As a protective measure, fossils are often stored in plaster casts, or jackets, which typically need to be removed if the fossil is to be studied. However, removal of the plaster and the sediment surrounding it can also result in loss of material or the destruction of the fossil. A research team led by Ahi Sema Issever, M.D., has found a way to gain access to a fossil's secrets, without having to remove it from its protective case.

The researchers took an unidentified fossil from the Museum für Naturkunde in Berlin, and subjected it to a CT scan with a 320-slice multi-detector system. Because of the differences in radiation absorption rates between the bone and the surrounding material, the team was able to produce a clear depiction of a fossilized vertebral body.
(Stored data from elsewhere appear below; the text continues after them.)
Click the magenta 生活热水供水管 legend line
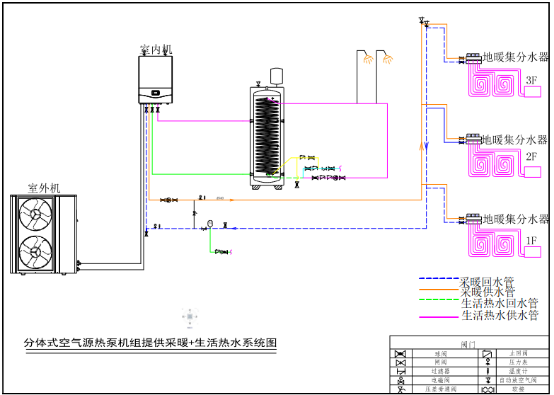Viewport: 554px width, 395px height. [438, 317]
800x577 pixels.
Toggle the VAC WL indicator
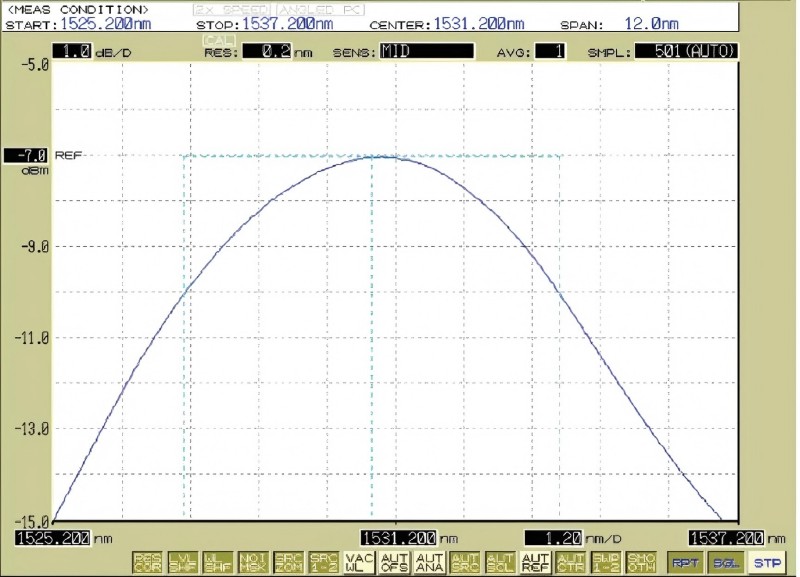pos(359,562)
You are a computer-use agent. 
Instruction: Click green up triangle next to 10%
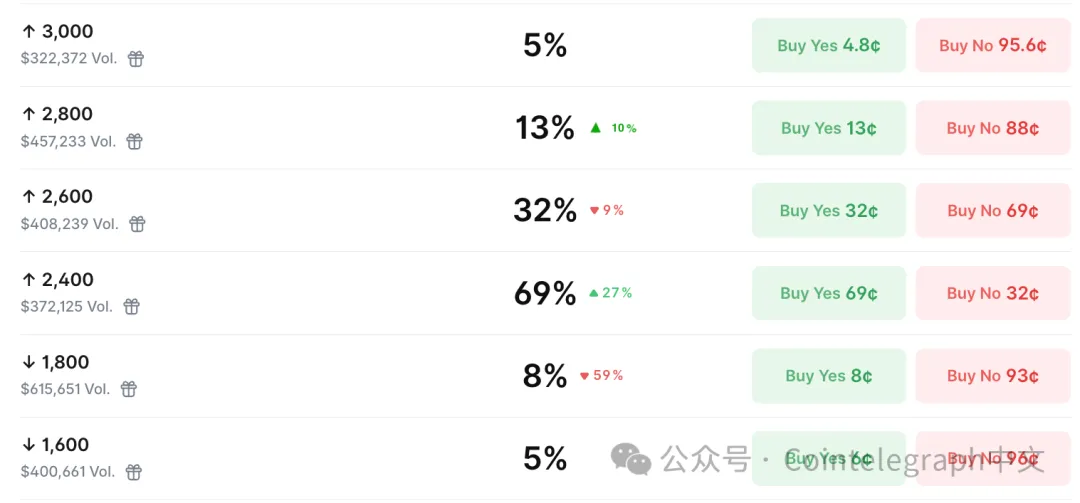point(596,128)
The CT scan helped the researchers trace the origin of the fossil and also revealed its condition and integrity.

The team then used the CT dataset to produce a 3D model that was printed using selective laser sintering, an additive manufacturing process that uses a high-powered laser to fuse powdered material together.

Dr Issever says the technique makes it easy for researchers to share exact copies of fossils as digital models that can then be printed out using a 3D printer. She claims it is also less time-consuming than conventional fossil preparation and makes it possible for museums, schools and other institutions to share unique fossils, without letting the original out of their hands.

"Just like Gutenberg's printing press opened the world of books to the public," says Dr Issever, "digital datasets and 3-D prints of fossils may now be distributed more broadly, while protecting the original intact fossil."

The team's study is published online in the journal Radiology.

Source: Radiological Society of North America (RSNA)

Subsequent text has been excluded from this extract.